:: Required action ::
Each line with the string "will" is to be copied from the records below.

:: Records provided ::
=======

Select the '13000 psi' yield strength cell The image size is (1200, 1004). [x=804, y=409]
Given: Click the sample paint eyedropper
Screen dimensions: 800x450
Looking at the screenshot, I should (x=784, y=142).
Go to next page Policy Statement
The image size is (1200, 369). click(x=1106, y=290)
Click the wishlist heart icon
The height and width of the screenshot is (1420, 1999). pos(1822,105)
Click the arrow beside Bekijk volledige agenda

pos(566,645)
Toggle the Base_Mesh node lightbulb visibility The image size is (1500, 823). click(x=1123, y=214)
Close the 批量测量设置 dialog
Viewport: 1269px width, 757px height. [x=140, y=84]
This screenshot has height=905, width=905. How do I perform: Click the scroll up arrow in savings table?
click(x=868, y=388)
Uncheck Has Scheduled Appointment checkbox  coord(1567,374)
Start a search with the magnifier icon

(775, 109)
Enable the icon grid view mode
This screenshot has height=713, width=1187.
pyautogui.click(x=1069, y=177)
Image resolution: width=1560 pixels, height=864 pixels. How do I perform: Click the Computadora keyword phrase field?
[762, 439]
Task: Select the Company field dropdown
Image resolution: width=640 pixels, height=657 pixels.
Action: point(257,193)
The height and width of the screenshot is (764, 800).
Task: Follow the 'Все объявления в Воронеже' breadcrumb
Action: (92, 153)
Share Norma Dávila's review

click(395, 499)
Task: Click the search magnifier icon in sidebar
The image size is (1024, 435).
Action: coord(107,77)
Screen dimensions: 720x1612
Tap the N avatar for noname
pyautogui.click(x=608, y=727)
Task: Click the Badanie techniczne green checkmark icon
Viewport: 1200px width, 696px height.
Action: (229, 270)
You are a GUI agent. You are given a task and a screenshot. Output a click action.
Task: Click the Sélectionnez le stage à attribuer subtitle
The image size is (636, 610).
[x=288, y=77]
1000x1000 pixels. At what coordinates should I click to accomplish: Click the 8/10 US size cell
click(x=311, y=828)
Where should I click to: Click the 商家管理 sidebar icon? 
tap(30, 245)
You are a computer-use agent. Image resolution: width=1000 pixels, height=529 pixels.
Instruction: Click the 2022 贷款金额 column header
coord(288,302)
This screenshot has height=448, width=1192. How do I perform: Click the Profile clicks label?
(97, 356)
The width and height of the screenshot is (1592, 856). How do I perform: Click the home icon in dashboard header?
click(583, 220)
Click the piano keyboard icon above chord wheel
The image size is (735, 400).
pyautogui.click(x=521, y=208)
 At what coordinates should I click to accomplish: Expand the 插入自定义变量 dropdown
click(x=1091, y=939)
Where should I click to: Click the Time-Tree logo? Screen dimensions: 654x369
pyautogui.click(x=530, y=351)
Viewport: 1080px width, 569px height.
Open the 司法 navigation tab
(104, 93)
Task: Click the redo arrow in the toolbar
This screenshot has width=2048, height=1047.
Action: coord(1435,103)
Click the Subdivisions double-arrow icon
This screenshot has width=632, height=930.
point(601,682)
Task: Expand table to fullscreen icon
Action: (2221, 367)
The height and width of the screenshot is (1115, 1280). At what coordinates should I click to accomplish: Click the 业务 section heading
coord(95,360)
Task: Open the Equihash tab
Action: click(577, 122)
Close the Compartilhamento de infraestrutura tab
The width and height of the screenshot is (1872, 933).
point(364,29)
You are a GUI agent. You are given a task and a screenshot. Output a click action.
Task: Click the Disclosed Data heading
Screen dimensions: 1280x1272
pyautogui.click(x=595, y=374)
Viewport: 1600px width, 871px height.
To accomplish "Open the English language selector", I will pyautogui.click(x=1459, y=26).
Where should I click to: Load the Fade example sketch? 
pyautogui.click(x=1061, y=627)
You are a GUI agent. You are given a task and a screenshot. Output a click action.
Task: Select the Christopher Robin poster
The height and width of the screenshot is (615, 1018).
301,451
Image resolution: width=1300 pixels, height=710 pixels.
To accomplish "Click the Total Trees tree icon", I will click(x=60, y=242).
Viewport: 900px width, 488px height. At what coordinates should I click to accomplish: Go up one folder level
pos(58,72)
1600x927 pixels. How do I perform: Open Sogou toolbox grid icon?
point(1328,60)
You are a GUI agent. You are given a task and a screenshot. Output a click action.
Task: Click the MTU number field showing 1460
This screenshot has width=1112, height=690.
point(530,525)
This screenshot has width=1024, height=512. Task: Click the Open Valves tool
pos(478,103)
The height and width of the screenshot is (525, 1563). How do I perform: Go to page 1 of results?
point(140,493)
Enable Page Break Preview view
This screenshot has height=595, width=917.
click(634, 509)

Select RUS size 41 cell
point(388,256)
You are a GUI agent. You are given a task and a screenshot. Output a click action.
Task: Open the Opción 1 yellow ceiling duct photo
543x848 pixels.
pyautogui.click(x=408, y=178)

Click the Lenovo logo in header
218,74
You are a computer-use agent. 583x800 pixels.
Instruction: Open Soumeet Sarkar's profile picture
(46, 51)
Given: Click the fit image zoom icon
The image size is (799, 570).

=======

:: Written response ::
To accomplish "Open the English language selector", I will pyautogui.click(x=1459, y=26).
To accomplish "Click the Total Trees tree icon", I will click(x=60, y=242).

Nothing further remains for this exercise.